すぐに画像を見せてくれる。ファインダーいっぱいにカワセミの姿が映っている。

「これはオスだな」

メスは成長するにつれて顎の下が赤くなるという。

 

ということは、縄張り争いだったのか。

それからも何度も行き来するのを目にした。

晦日の目の保養、大サービス。

 

昼過ぎ、足りないものがあるというので、一人でスーパーへ。

10時過ぎには日が差したが、空はまた曇天。空気はやけに冷たい。

一瞬、白いものが目の前を舞う。

初雪。

 

スーパーの陳列棚は見事に空っぽ。

なんだか3・11直後のことを思い出す。

午前中は大変な人出だったのだろう。

残っているのは乾物だけ。酢は確保。

サトイモは冷凍のものを買う。

たけのこの水煮も。

サトイモは今が旬だが、たけのこは新物が出るまであと2,3か月かかる。

レジは長蛇の列かと思ったが、待つことなく済む。

晦日の買い物納め。

 

 

最近、読み終えた本のことを書かない。

書名と1,2行の感想くらいかいておこうと思うのだが、次の本を手にとると前に読んだ本のことは忘れてしまう。

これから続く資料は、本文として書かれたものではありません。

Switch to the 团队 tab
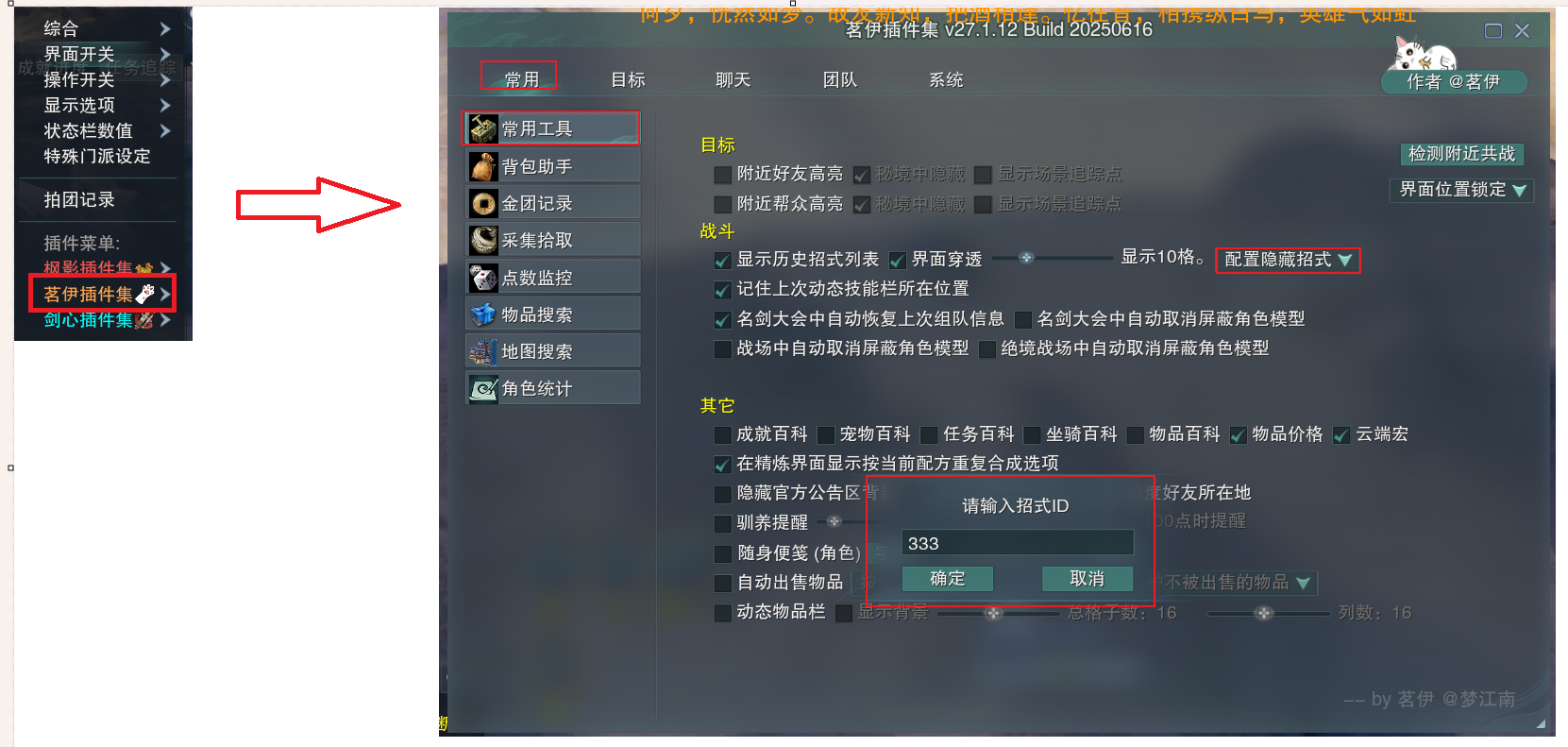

思い出したころには、「はて、どうだったっけ?」である。

来年は「署名だけでも」路線で行こうと思う。

 

海堂尊

『コロナ黙示録』(2020年7月宝島社刊・1760円)

『コロナ狂騒録』(2021年9月宝島社刊・1760円)

 

面白かった。ほとんど同時進行のコロナ禍をそのまま追いかけていく。

登場するのは、『チームバチスタの栄光』の面々。田口先生の登場は久しぶりだ。

田口は、東城大学医学部付属病院神経内科学教室の講師。通称「愚痴外来」は不定愁訴専門の外来で田口の「ぐち」とかけている絶妙の命名

 

厚生労働省大臣官房秘書課付技官 .白鳥圭輔はじめいつものメンバーに、安倍、菅、小池、昭恵、籠池、尾身などがほぼそのまま登場する。

徹底した調査と取材と。自分の視点を保持したうえで展開する饒舌極まりないコロナ講談?

この作家のもつ批評性とユーモアに脱帽。

 

「コロナ」という接頭語がついたものに

奥田英朗の『コロナと潜水服』(2020年12月光文社刊・1650円)

短編小説集。

どれもコロナの影響を受けた登場人物たちが自在に動き回る。これもまた作家の別の形の批評性が光る。表題作と「海の家」「ファイトクラブ」が笑えた。

奥田英朗は『罪の轍』などの「硬」のものもいいが、こういうやわらかめも面白い。コロナと潜水服

 

もう1冊。

畠山理仁の『コロナ時代の選挙漫遊記』(2021年10月・集英社刊・1760円)

コロナ禍によって変容せざるをえなかった選挙ウオッチング。『黙殺 報じられない“無頼系独立候補”たちの戦い』の著者。

風評とは全く違うスーパークレイジー君の話が面白かったが、全体にはやや突っ込み不足の感有り。